Bien qu’elle continue d’alimenter la polémique, la proposition du président français, Nicolas Sarkozy, de retirer la nationalité française à certains délinquants d’origine étrangère fait son chemin, dans les rangs de la majorité. Mardi, sur la station de radio Europe 1, le ministre de l’Immigration, Eric Besson a indiqué qu’il proposerait des amendements législatifs pour donner force de loi aux mesures de déchéances de la nationalité annoncées par Nicolas Sarkozy.

Vendredi, à Grenoble, ville du sud-est de la France en proie à des tensions sociales depuis la mort d’un braqueur de casino tué lors d’échange de tirs avec les policiers, le président français Nicolas Sarkozy s’en est pris directement aux délinquants devenus français par naturalisation. Il a souhaité que ceux-ci soient déchus de la nationalité, s’ils attentaient à la vie «d’un policier, d’un gendarme, d’un militaire». « La nationalité française se mérite et il faut pouvoir s’en montrer digne (…) Quand on tire sur un agent chargé des forces de l’ordre, on n’en est plus digne», a déclaré Nicolas Sarkozy. Dimanche, le ministre de l’Intérieur, Brice Hortefeux, a proposé d’aller plus loin en étendant la déchéance de la nationalité proposée par Nicolas Sarkozy aux cas d’excision, de la traite d’êtres humains ou pour des « actes de délinquance grave ».

Les étrangers assimilés à des délinquants

Ces propos ont suscité de vives réactions de protestation dans l’opinion. « Je m’oppose à cette idée selon laquelle il y aurait plusieurs catégories de citoyens français (…) le président de la république parle de politique de la ville, de sécurité d’immigration et là, il y a un problème de stigmatisation d’une partie de la population », a dénoncé, vendredi, Michel Denisot, maire socialiste de Grenoble. Le même jour, le Président de la Ligue des droits de l’homme (LDH), Michel Tubiana, a réitéré les mêmes propos : « Faire un discours sur la délinquance uniquement centré sur une question de retrait de nationalité, sur l’immigration, après avoir tenu une réunion sur les gens du voyage et sur les Roms, c’est l’assimilation des étrangers et des personnes d’origine étrangère à la délinquance, à ceux qui mangent le pain des Français», a-t-il déclaré.
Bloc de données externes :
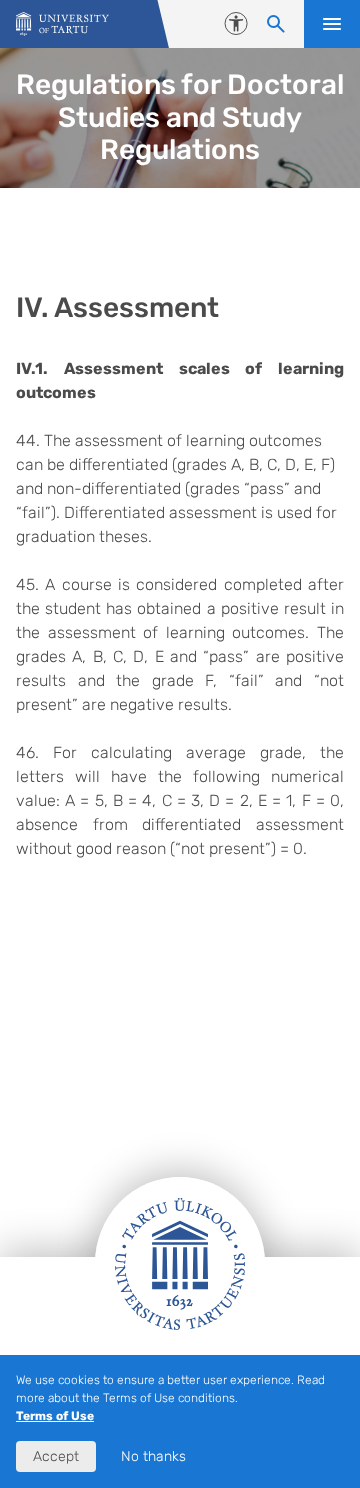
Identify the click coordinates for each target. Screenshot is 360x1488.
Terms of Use (55, 1416)
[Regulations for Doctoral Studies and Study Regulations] (62, 24)
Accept (56, 1456)
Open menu (332, 24)
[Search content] (276, 24)
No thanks (153, 1456)
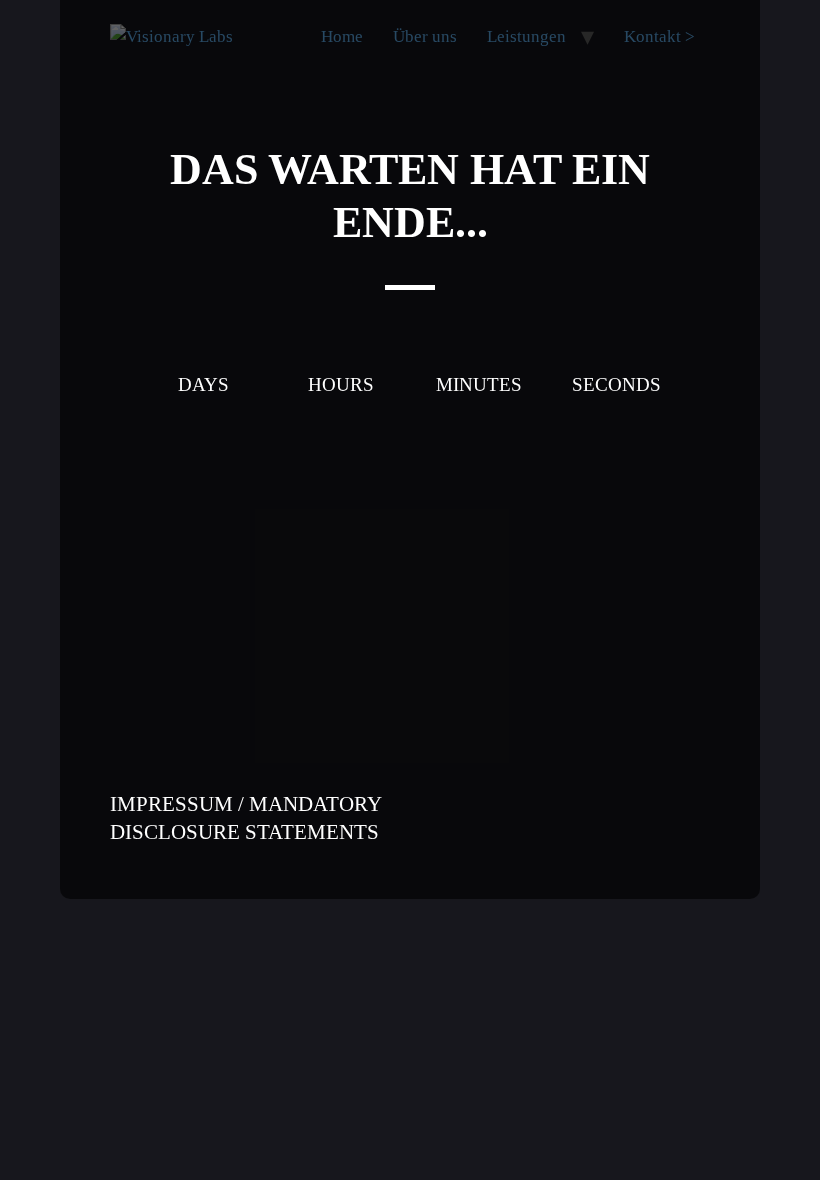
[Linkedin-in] (685, 794)
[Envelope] (465, 794)
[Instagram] (630, 794)
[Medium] (575, 844)
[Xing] (685, 844)
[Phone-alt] (520, 794)
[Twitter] (630, 844)
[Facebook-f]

Lundi dans une interview accordée au quotidien Le Figaro, Patrick Weil, historien de la nationalité et spécialiste de l’immigration en France a retracé l’historique de la déchéance de la nationalité en depuis 1848. Il a expliqué qu’elle a toujours été une mesure d’exception, dans la plupart des cas limitée au domaine de la trahison à l’égard de l’Etat.

Cependant pour Eric Besson, la cause est déjà entendue. Une modification constitutionnelle ne serait même pas nécessaire selon lui, pour introduire de nouvelles dispositions sur la déchéance de la nationalité. « Il suffit de revenir à l’Etat de droit qui prévalait jusqu’en 1998 : en clair, étaient passibles de déchéance de la nationalité française toutes celles et tous ceux qui avaient commis des crimes passibles de cinq ans de prison, et qui l’avaient fait dans un délai de dix ans après l’acquisition de la nationalité », a-t-il expliqué mardi. Le député UMP Thierry Mariani a de son côté déclaré qu’il se chargera de déposer ces amendements à l’assemblée. Ceux-ci devraient être introduits dans le cadre du débat du 27 septembre prochain sur le texte relatif à l’immigration, l’intégration et l’accès à la nationalité.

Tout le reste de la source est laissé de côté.